"The Chosen One"

  • Here's the man Vicente Fox is running against: former Interior Minister Francisco Labastida Ochoa. A sober and methodical stalwart of the Institutional Revolutionary Party (P.R.I.), Labastida, 57, was selected to run for Governor of his home state, Sinaloa, in 1986. He has also occupied top jobs in the finance, agriculture and energy ministries. Those were harrowing years for Labastida; powerful drug cartels ruled in Sinaloa, and when he tried to bust them--he fired 3,000 corrupt police officers--he was nearly killed in a car bombing. But those years won him a reputation as a solid executive, a man who demonstrated he could govern even in tumultuous circumstances.

    Labastida has had an interesting route to his nomination. Since 1929, Mexican Presidents, who were always P.R.I. men, of course, anointed their successors through the dedazo, literally a pointing of the finger. Last year President Ernesto Zedillo Ponce de Leon stunned the nation by announcing that for the first time, the P.R.I. would hold a U.S.-style primary. Opposition parties derided the process as a charade, claiming that the fix was in for Labastida, since he was Interior Minister, a usual stepping-stone to the presidency.
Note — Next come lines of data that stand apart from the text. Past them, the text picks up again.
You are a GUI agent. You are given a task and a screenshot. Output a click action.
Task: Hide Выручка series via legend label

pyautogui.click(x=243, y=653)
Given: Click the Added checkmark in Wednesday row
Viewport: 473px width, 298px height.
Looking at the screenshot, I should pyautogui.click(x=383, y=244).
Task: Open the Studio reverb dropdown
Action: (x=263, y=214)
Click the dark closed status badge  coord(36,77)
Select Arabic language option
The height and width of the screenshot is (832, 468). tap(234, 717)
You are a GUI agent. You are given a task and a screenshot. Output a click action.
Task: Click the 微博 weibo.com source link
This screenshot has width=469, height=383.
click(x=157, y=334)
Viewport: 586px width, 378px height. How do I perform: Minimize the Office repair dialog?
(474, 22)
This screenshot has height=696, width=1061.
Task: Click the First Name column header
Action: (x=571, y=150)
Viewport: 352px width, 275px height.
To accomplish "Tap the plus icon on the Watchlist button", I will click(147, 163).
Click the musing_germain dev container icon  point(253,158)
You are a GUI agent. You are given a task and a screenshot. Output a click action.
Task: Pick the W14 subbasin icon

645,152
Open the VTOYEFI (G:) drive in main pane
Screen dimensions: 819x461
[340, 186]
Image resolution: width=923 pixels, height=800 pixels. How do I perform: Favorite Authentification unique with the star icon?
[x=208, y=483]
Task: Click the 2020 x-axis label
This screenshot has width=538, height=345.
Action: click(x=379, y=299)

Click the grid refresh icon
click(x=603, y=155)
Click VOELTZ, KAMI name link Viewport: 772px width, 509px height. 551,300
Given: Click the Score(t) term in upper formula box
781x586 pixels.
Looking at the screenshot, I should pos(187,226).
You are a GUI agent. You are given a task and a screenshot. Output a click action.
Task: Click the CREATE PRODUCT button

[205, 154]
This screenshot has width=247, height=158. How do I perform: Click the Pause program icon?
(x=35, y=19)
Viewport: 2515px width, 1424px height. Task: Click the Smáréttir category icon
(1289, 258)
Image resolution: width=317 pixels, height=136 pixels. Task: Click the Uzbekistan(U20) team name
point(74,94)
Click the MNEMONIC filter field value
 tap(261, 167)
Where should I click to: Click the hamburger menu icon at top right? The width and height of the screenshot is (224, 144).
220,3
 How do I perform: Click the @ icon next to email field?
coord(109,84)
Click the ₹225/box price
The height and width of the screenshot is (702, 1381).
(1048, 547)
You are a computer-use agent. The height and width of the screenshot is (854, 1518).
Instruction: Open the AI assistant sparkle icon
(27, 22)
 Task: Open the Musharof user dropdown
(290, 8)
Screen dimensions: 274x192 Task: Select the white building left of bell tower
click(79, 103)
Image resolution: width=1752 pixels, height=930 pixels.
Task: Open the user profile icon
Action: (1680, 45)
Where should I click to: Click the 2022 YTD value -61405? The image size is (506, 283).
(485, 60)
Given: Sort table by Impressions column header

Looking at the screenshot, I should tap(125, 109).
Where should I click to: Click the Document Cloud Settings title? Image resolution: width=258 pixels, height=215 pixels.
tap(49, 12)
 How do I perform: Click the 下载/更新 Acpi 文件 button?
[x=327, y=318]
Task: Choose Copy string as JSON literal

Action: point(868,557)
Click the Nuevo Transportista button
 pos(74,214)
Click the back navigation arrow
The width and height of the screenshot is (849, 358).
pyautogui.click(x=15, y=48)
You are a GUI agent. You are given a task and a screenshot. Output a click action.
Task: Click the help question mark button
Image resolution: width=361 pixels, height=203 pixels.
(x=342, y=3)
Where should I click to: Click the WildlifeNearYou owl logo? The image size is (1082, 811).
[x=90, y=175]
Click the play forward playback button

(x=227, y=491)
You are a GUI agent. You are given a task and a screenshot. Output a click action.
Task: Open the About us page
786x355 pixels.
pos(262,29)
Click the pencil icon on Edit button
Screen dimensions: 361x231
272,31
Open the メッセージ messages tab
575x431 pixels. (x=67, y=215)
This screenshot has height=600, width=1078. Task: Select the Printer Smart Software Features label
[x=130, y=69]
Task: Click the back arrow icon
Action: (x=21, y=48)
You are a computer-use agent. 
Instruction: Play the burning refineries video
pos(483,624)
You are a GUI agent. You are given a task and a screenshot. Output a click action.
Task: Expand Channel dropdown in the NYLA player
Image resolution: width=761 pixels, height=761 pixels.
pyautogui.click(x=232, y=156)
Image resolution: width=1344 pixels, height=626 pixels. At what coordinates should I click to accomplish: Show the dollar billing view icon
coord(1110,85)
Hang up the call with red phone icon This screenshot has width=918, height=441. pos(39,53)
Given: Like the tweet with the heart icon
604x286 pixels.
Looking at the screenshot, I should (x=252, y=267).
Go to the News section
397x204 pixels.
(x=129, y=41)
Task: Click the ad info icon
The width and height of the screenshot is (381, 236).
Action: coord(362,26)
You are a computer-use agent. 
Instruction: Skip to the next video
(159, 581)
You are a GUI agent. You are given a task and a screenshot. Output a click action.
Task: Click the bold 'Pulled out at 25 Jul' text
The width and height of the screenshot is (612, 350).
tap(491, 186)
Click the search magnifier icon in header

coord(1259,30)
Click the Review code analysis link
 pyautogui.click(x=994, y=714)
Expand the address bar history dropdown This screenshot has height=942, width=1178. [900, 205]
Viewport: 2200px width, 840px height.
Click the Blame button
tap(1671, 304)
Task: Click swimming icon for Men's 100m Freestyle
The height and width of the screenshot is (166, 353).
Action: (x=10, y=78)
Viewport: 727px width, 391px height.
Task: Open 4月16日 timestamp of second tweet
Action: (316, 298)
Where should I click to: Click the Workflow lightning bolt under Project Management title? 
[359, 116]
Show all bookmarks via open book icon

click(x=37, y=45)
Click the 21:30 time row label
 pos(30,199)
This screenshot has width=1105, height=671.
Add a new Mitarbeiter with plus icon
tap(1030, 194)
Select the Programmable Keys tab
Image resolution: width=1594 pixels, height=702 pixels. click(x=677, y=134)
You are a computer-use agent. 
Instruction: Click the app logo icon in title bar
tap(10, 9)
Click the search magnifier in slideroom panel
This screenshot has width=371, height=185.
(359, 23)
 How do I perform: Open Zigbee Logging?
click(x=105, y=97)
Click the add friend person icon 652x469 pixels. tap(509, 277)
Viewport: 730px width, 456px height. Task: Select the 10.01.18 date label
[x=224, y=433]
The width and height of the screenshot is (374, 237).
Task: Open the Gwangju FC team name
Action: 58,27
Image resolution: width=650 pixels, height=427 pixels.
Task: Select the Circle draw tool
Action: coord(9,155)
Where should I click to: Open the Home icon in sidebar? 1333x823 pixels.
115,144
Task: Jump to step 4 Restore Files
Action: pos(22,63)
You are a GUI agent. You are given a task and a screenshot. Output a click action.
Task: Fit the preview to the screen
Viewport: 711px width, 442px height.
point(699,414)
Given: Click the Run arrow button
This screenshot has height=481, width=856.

Sure enough, Labastida--who insists the primary was clean--creamed his three rivals.

    As a candidate, Labastida's great asset, and liability, is that he is considered to be the P.R.I. bosses' "Chosen One." This means that Labastida has the state machinery chugging behind him, but it also means plenty of people will be voting against him just because of his P.R.I. background. The election, in that sense, is almost more of a referendum on the P.R.I. than on Labastida.